##### Exercise input #####

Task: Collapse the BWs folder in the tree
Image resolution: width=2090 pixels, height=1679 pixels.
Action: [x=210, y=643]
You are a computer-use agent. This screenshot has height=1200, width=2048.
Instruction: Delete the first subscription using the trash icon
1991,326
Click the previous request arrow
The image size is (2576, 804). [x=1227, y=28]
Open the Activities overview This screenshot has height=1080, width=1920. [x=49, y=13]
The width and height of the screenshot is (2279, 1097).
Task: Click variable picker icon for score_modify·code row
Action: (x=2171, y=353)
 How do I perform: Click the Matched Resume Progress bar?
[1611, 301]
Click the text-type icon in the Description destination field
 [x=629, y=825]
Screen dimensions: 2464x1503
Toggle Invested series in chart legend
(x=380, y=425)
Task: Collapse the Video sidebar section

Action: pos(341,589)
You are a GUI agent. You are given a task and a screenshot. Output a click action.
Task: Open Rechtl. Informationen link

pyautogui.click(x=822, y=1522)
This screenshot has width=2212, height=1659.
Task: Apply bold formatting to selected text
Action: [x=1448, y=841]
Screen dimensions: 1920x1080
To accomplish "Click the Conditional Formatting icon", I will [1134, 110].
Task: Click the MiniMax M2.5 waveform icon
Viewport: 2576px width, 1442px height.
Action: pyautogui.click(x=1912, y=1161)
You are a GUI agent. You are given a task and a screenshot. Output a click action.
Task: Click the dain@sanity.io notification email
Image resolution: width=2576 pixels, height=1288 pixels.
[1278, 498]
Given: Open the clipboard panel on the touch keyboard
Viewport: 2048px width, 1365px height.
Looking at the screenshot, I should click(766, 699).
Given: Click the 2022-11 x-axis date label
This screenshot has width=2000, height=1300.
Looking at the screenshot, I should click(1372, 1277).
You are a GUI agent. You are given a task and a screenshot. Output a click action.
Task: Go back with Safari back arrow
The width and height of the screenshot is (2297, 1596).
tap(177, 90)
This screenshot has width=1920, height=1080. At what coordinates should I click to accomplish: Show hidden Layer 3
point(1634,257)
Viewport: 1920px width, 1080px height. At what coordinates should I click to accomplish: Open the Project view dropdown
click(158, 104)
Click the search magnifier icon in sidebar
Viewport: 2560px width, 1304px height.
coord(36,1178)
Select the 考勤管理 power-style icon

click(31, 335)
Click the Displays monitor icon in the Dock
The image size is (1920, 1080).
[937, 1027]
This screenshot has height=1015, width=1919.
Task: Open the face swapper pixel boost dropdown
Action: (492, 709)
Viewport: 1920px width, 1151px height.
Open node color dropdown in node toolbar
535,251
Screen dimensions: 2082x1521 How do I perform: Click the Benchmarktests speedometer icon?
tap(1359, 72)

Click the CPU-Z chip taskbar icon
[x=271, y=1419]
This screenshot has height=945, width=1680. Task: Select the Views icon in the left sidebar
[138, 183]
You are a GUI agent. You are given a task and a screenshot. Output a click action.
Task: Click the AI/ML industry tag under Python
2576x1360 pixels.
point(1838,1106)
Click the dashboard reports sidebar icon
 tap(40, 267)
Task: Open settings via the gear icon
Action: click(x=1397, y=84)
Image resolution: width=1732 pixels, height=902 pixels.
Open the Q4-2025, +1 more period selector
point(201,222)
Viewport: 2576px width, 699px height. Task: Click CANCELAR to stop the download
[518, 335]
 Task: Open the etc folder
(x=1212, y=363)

#####

(Exercise description): No line before the one with "2576x1360 pixels." belongs in the answer; copy that line and the rest of the records exactly.

(Answer to the exercise):
2576x1360 pixels.
point(1838,1106)
Click the dashboard reports sidebar icon
 tap(40, 267)
Task: Open settings via the gear icon
Action: click(x=1397, y=84)
Image resolution: width=1732 pixels, height=902 pixels.
Open the Q4-2025, +1 more period selector
point(201,222)
Viewport: 2576px width, 699px height. Task: Click CANCELAR to stop the download
[518, 335]
 Task: Open the etc folder
(x=1212, y=363)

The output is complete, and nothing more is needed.